下・筑後川橋から下流ば見る。左に見えるとが片ノ瀬温泉・小林荘。

左・橋の袂の女カッパは胸ば隠して艶っぽか。上右・車道橋と赤白で対比しとる歩行橋は、通る人もめったになくて勿体なか感じバッテン、車道橋は狭うして自転車やら人間はとても危うて通ることはでけん。

 2007年4月21日に九州地区で先行上映され、同年6月から全国ロードショーば開始した映画 「Watch with Me 〜卒業写真〜」のロケが、 この橋のたもとで行われた、

 この映画の舞台は久留米市草野地区。ガンで余命半年と宣告された報道カメラマンの上野和馬が、残された時間ば故郷の草野で過ごしたかいうて、妻由紀子ば連れて帰郷する。

 同級生の医師・田中が働いとるホスピスに入所した和馬は、肉親や友人達と接するうちに、忘れとった昔の記憶が蘇り再び生きる希望ば取り戻し、自分が育った故郷の人々や美しい景色ば納めた「写真集」ば作ろうと懸命にシャッターば切る。

 しかし、病魔はそげな和馬の残された時間を容赦なく喰うていく。容態が悪化していくケン、和馬の行動ば由紀子は抑えようとするっちゃが、和馬は聞き入れず撮影ば続けようてする。

 なぜそこまで和馬は「写真」にこだわるとか?
 和馬のほろ苦い初恋の思い出と一枚の古い写真
と共に、由紀子はその理由ば知ることになる・・・

 次第に明らかになる少女との過去と進行する和馬の病状。余命わずかと宣告されたがん患者、彼を看病する妻、彼らを取り巻く親戚や友人たちの心のきびを情緒豊かに描いとった。

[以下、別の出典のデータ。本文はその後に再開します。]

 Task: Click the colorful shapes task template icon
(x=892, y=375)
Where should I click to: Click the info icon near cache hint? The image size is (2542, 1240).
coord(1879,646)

 複雑な感情ば全て昇華し、由紀子はやがて穏やかな和馬の死に臨む。

 上野和馬が津田寛治、妻の由紀子が羽田美智子。監督は瀬木直貴やった。

 エンディングで流れる主題歌は、Hi-Fi Setが歌う荒井由実(現・松任谷由実)作詞・作曲の「卒業写真」


上・土手は菜の花とダイコンの花がまっ盛り。
中・水神さんから筑後川橋の遠望。
下・橋の下には川船が見えた。

上・昭和6年3月、製造は「播磨造船」ていうネームプレートがしっかりと鉄骨に残っとった。
下・・映画ロケのあったあたり、菜の花がいっぱいに咲いとった。

 大城橋(おおきばし)は筑後川橋の下流約3km、久留米市北野町大城と善導寺町ば結んで架かっとる長さ340mのコンクリート橋。橋の形式は専門語で云うと「PC5径間連続箱桁」橋。

 PCいうたら強度ば補強するためにピアノ線ば練り込んだコンクリで、通常の鉄筋コンクリに比べて強かていうことはもう云うた。長かスパン(橋桁と橋桁の間隔)にすることがでける。

 コストはかかるバッテン、長持ちすることもあって、いまでは国内のコンクリート橋のほとんどがこのタイプででけとる。
 5径間とはスパンが五つ(ということは橋桁が4本)

 箱桁いうとは橋梁内に空洞ば作って軽量化したもん。そのため、桁の断面が箱のごたる形ばしとるケン箱桁ていうとですタイ。大きな橋梁に採用される事が多か。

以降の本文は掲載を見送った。